Em uma reflexão sobre empreendedorismo, identidade e consciência, Edson chama atenção para um risco pouco percebido.

Nem toda prisão nasce de um fracasso.

Algumas são construídas exatamente a partir de coisas que deram certo.

Todo projeto começa vivo

Empresas geralmente nascem de alguma inquietação.

Uma ideia.

Um problema percebido.

Uma oportunidade.

Uma vontade de construir.

Uma intuição.

No início, existe movimento.

Curiosidade.

Perguntas.

Experimentação.

Segundo Edson Braga, essa fase possui uma característica importante: a estrutura ainda está subordinada ao propósito.

O método existe para servir ao objetivo.

A empresa existe para materializar determinada visão.

As regras ainda podem ser revistas.

Tudo permanece relativamente vivo.

O problema começa quando a forma se transforma em identidade

Com o passar do tempo, aquilo que funcionou começa a ganhar importância.

O método que trouxe resultado vira regra.

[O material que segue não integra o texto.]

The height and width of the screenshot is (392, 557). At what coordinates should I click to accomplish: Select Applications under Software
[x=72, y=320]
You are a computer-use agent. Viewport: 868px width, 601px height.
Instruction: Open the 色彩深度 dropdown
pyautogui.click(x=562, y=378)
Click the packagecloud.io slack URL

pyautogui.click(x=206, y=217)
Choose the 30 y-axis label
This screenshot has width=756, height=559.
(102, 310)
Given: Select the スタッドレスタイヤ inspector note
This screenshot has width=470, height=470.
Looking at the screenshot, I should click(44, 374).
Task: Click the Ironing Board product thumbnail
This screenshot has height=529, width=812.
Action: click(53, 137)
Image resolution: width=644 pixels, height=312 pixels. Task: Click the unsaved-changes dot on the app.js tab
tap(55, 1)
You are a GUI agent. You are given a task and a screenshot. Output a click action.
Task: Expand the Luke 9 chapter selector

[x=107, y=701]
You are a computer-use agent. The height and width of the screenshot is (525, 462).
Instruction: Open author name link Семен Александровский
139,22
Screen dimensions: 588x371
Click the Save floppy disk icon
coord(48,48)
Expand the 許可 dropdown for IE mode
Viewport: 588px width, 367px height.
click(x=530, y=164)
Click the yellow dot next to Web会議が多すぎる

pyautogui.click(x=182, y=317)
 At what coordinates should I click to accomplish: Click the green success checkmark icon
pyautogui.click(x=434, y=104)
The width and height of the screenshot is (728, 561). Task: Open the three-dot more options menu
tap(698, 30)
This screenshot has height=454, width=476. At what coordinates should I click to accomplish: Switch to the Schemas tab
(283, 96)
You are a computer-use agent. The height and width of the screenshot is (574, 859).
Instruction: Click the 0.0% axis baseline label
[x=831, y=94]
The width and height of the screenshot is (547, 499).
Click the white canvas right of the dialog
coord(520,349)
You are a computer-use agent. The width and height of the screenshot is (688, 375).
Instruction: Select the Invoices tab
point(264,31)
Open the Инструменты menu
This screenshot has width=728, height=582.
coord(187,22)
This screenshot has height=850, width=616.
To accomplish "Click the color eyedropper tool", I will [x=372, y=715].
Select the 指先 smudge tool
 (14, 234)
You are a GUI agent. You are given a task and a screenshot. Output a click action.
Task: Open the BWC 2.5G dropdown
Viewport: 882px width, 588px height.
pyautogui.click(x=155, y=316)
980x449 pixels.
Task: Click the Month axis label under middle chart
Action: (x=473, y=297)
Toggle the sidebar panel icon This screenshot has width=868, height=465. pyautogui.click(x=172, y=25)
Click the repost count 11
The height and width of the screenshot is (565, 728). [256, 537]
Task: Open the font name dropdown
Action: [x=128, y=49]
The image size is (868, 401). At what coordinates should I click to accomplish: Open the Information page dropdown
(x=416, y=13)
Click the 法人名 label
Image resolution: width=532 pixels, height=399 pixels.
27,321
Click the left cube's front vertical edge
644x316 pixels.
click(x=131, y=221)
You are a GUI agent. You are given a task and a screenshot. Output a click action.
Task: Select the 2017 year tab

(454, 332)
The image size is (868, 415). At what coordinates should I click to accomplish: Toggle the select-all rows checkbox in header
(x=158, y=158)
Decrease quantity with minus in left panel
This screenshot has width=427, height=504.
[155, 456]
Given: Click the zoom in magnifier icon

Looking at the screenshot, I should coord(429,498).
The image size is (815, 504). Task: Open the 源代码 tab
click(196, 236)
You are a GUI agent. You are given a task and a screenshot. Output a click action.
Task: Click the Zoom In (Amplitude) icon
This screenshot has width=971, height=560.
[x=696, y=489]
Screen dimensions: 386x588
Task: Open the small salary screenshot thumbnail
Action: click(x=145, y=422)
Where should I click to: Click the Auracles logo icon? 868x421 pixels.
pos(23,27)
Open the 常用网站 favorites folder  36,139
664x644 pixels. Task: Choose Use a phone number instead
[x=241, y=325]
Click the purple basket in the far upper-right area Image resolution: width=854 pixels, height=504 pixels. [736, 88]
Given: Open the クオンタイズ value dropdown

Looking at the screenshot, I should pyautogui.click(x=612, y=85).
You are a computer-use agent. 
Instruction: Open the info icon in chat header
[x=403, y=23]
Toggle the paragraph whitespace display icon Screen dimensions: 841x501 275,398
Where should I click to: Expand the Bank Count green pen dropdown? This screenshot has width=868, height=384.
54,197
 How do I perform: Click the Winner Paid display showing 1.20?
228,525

A estratégia que produziu crescimento passa a ser repetida.

A estrutura é ampliada.

A empresa conquista reconhecimento.

Tudo isso pode ser positivo.

Mas Edson José Bandeira Braga Filho considera que existe um risco nessa trajetória.

O fundador pode começar a confundir aquilo que criou com aquilo que é.

A empresa deixa de ser apenas uma construção.

Passa a fazer parte da própria identidade.

E questionar o negócio começa a parecer o mesmo que questionar a própria pessoa.

O sucesso também pode produzir rigidez

Quando algo fracassa, existe incentivo para mudar.

Quando funciona, mudar se torna mais difícil.

Por quê alterar aquilo que continua produzindo resultado?

Essa pergunta parece racional.

Mas Edson Braga considera que o fato de algo ainda funcionar não significa que continuará sendo a melhor resposta para sempre.

Mercados mudam.

Pessoas mudam.

Clientes mudam.

Fundadores também.

Aquilo que levou uma empresa até determinado ponto pode não ser aquilo que permitirá atravessar o próximo ciclo.

A estrutura pode continuar crescendo enquanto a consciência diminui

Esse é um dos paradoxos destacados por Edson José Bandeira Braga Filho.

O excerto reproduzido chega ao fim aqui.